__Problemas a resolver__
a - Reproduza do excerto do documento tudo o que vai desde "Está aprovado o" até "palavras a explicarei.".
b - Indique se cada afirmação concorda com o excerto do documento, respondendo sim ou não e citando as palavras do excerto que o decidem. (i) O capítulo 4.º foi aprovado. (ii) Na contraprova requerida pelo Sr. Carvalho da Silva, estavam de pé 55 deputados. (iii) O Sr. Mariano Martins requereu a dispensa da última redação do orçamento do Ministério do Comércio.
c - Segundo o excerto do documento, sobre que capítulo se pronunciou o Sr. Alberto Cruz?

São lidas várias últimas redacções.
O Sr. Mariano Martins (para um requerimento): — Requeiro a dispensa da última redacção do orçamento do Ministério do Comércio.
É aprovado.
ORDEM DO DIA
Orçamento do Ministério do Trabalho
São aprovadas duas emendas ao capitulo 3.º
É aprovado o capitulo 3.º, salvas as emendas.
O Sr. Carvalho da Silva: — Requeiro a contraprova e invoco o § 2.º do artigo 116.º
Procede-se à contraprova.
O Sr. Presidente: — Estão sentados 55 Srs. Deputados e de pé 6.
Está aprovado o capítulo 3.º, salvas as emendas.
É aprovado o capítulo 4.º
É aprovada uma emenda ao capitulo 5.º
É aprovado o capitulo 5.º, salva a emenda, em prova e em contraprova requerida pelo Sr. Cancela de Abreu.
É aprovado o capitulo 6.º
Aprova-se o capitulo 7.º
Seguidamente são lidas na Mesa as emendas aos capítulos 8.º, 9.º e 10.º, que são aprovadas.
Depois são aprovados os capítulos, salvas as emendas.
O Sr. Presidente: — Continua em discussão o capítulo 11.º
Tem a palavra o Sr. Cancelado Abreu.
O Sr. Paulo Cancela de Abreu: — Sr. Presidente: autos de entrar nas considerações que, pretendo fazer sôbre o capítulo 11.º do orçamento do Ministério do Trabalho, visto que está ocupando a atenção dá Câmara, eu quero explicar a razão da nossa atitude de ontem à noite, saindo desta sala.
E, Sr. Presidente, em bem poucas palavras a explicarei.
Tendo a minoria monárquica conhecimento de que eram postos de lado, sem votação, os capítulos 2.º e 3.º, recolheu a impressão, que aliás, à verdade correspondia, do que se entrava num regime de discussão ilegal.
E assim não podia, coerentes com as suas declarações anteriores, permanecer na Câmara.
Por isso saímos da sala.
Nesta explicação vai a resposta aos. Srs. José Domingues dos Santos e Velhinho Correia que, em àpartes, quando nós saímos, comentaram infundadamente a nossa atitude.
Li nos jornais que não houve discussão alguma sôbre os capítulos 1.º a 10.º
Apenas o Sr. Alberto Cruz, por uma questão do regionalismo muito louvável, só pronunciou sôbre o capítulo que trata dos serviços de saúde.

__Material fornecido__
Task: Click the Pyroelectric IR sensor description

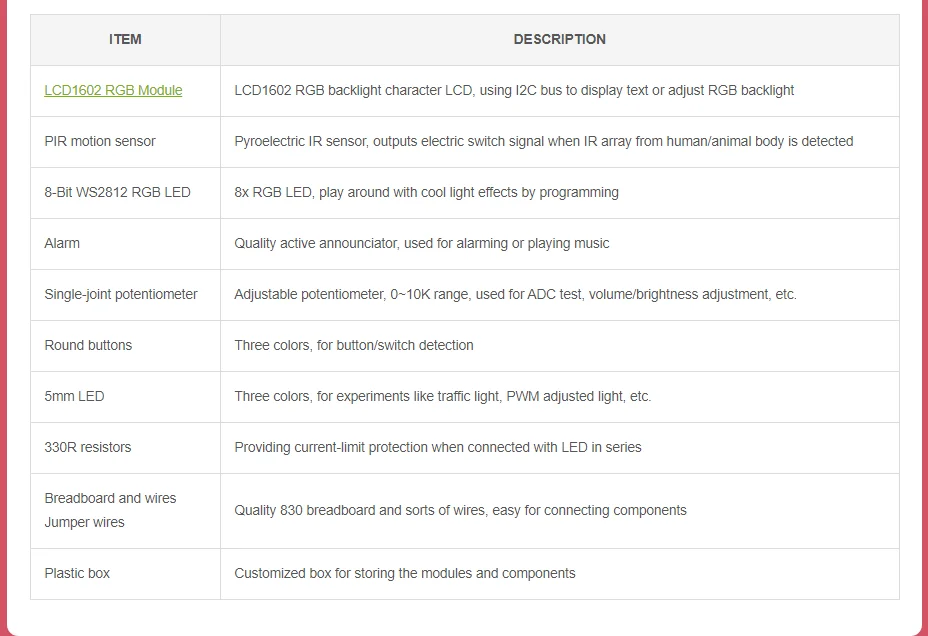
...
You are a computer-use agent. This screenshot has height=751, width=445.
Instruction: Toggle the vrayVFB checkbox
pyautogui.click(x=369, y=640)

__Respostas por tarefa__
a -
Está aprovado o capítulo 3.º, salvas as emendas.
É aprovado o capítulo 4.º
É aprovada uma emenda ao capitulo 5.º
É aprovado o capitulo 5.º, salva a emenda, em prova e em contraprova requerida pelo Sr. Cancela de Abreu.
É aprovado o capitulo 6.º
Aprova-se o capitulo 7.º
Seguidamente são lidas na Mesa as emendas aos capítulos 8.º, 9.º e 10.º, que são aprovadas.
Depois são aprovados os capítulos, salvas as emendas.
O Sr. Presidente: — Continua em discussão o capítulo 11.º
Tem a palavra o Sr. Cancelado Abreu.
O Sr. Paulo Cancela de Abreu: — Sr. Presidente: autos de entrar nas considerações que, pretendo fazer sôbre o capítulo 11.º do orçamento do Ministério do Trabalho, visto que está ocupando a atenção dá Câmara, eu quero explicar a razão da nossa atitude de ontem à noite, saindo desta sala.
E, Sr. Presidente, em bem poucas palavras a explicarei.

b -
(i) Sim: "É aprovado o capítulo 4.º"
(ii) Não: "Estão sentados 55 Srs. Deputados e de pé 6."
(iii) Sim: "Requeiro a dispensa da última redacção do orçamento do Ministério do Comércio."

c - Sobre o capítulo que trata dos serviços de saúde.